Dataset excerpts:

┄┄┄┄┄┄

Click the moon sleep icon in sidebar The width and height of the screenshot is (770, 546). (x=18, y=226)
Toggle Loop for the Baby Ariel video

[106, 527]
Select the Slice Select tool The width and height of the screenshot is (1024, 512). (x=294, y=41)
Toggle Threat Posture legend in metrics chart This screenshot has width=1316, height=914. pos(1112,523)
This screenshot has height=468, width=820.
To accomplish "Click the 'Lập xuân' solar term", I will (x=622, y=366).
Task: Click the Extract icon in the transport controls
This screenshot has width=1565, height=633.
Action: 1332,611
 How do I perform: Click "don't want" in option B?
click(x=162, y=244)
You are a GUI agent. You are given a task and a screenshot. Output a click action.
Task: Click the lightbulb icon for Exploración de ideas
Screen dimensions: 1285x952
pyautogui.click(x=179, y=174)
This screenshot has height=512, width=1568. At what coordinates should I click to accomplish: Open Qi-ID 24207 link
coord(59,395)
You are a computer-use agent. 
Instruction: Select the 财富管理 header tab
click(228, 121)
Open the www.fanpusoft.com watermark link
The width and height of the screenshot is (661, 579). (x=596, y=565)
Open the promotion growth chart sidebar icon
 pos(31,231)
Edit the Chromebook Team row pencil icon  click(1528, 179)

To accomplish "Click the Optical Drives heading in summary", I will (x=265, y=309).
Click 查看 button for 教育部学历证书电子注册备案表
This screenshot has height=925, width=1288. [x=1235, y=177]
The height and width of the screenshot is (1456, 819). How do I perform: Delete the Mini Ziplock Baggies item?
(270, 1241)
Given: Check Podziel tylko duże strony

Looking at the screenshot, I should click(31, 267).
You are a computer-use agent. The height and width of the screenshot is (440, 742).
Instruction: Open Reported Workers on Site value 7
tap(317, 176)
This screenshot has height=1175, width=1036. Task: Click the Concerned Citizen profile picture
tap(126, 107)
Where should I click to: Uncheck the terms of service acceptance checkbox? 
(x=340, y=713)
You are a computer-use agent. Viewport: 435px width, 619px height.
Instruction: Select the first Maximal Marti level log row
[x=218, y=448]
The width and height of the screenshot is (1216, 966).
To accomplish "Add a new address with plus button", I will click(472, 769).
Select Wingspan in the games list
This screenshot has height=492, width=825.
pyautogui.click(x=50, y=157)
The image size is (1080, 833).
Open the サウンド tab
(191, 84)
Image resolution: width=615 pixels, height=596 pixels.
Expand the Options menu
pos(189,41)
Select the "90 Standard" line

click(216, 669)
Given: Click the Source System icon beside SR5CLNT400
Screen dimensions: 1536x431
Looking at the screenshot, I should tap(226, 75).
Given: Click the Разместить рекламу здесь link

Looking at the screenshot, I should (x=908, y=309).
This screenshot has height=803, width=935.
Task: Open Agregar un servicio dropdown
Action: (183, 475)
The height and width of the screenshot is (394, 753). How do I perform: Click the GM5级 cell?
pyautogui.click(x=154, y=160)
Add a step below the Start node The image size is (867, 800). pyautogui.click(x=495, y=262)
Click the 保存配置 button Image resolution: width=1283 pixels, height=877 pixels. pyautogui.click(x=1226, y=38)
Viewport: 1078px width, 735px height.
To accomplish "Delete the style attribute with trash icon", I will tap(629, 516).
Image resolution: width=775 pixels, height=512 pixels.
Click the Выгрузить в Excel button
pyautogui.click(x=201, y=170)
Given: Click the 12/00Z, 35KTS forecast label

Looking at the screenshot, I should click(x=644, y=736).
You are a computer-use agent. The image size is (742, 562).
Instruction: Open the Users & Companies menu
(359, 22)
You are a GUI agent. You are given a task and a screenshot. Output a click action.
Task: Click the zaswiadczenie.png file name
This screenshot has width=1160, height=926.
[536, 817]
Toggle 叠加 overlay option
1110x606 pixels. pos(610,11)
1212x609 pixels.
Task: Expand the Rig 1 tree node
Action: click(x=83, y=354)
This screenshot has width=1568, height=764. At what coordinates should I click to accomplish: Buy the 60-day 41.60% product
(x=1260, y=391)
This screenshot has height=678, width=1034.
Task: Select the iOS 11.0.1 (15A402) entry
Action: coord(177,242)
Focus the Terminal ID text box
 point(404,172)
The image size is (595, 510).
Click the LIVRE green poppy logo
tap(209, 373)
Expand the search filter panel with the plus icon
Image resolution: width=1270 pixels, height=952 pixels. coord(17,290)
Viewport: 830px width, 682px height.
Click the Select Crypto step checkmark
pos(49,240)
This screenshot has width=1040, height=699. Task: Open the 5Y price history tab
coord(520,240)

┄┄┄┄┄┄

◆ **Task details**
Please copy every line from the entries that includes the word "computer".

◆ **Answer space**
You are a computer-use agent. 
You are a computer-use agent. The height and width of the screenshot is (440, 742).
You are a computer-use agent. Viewport: 435px width, 619px height.
You are a computer-use agent. The image size is (742, 562).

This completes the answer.